» To do
Give back only the lines from the line with "Viewport: 999px width, 749px height." up to and including the line with "Expand Siri & Search chevron", with "chevron" changed to "arrow" and nothing else altered.

» Input rows
■ ■ ■ ■

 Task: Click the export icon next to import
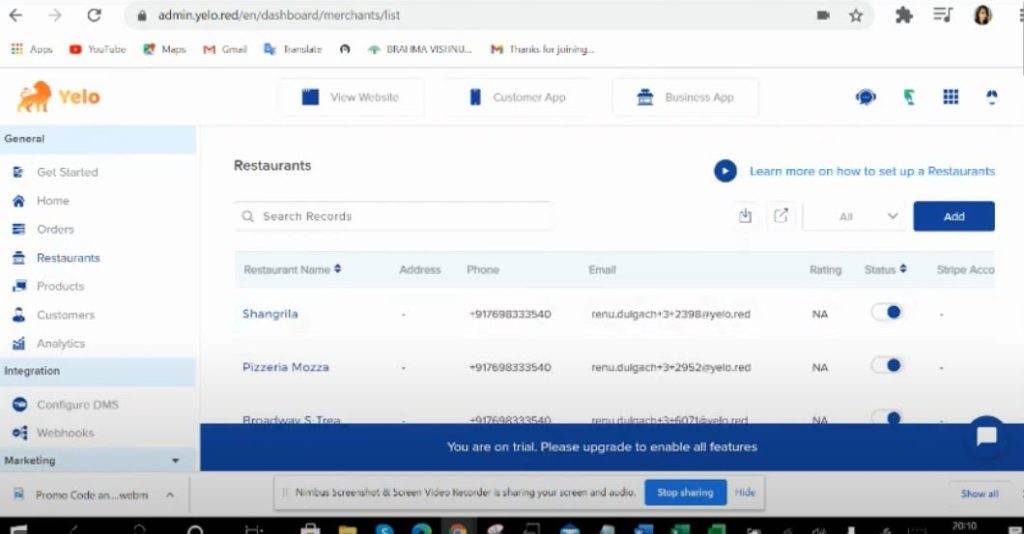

■ ■ ■ ■

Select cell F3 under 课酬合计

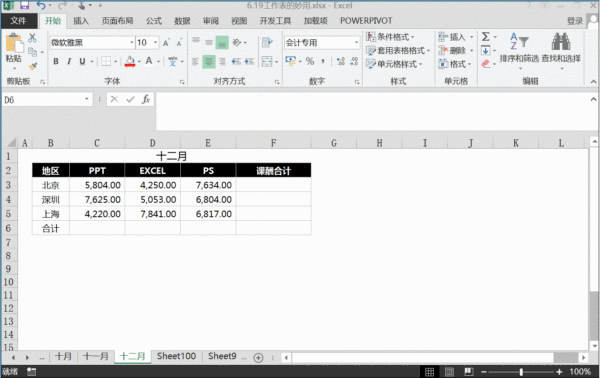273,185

■ ■ ■ ■

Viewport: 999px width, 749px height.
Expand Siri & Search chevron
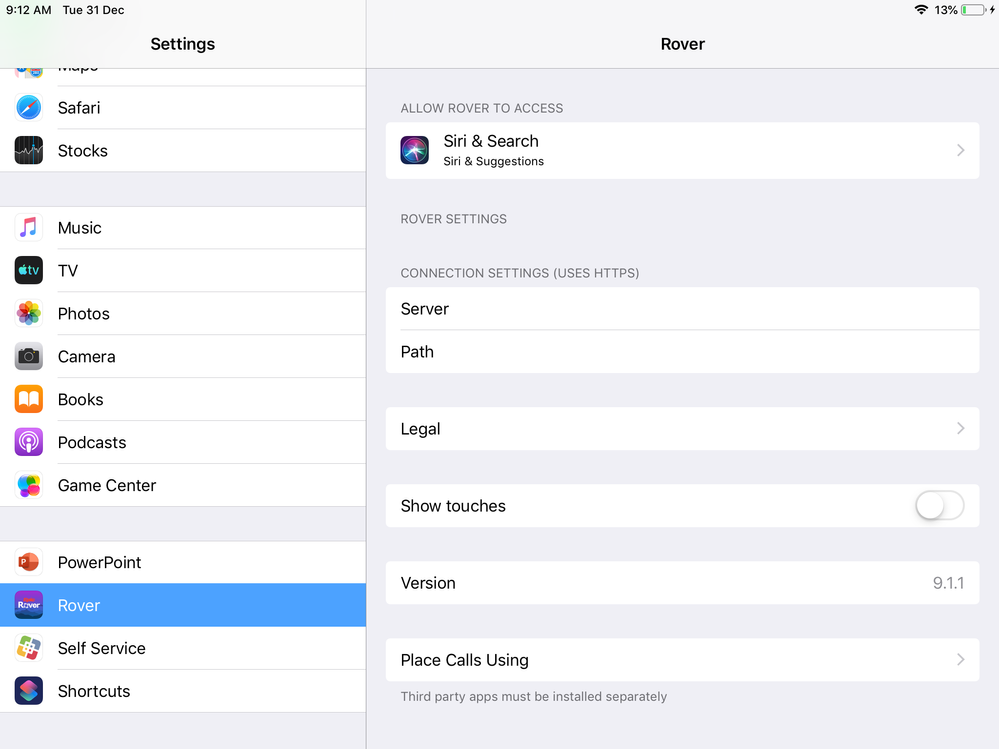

■ ■ ■ ■

» Exercise solution
Viewport: 999px width, 749px height.
Expand Siri & Search arrow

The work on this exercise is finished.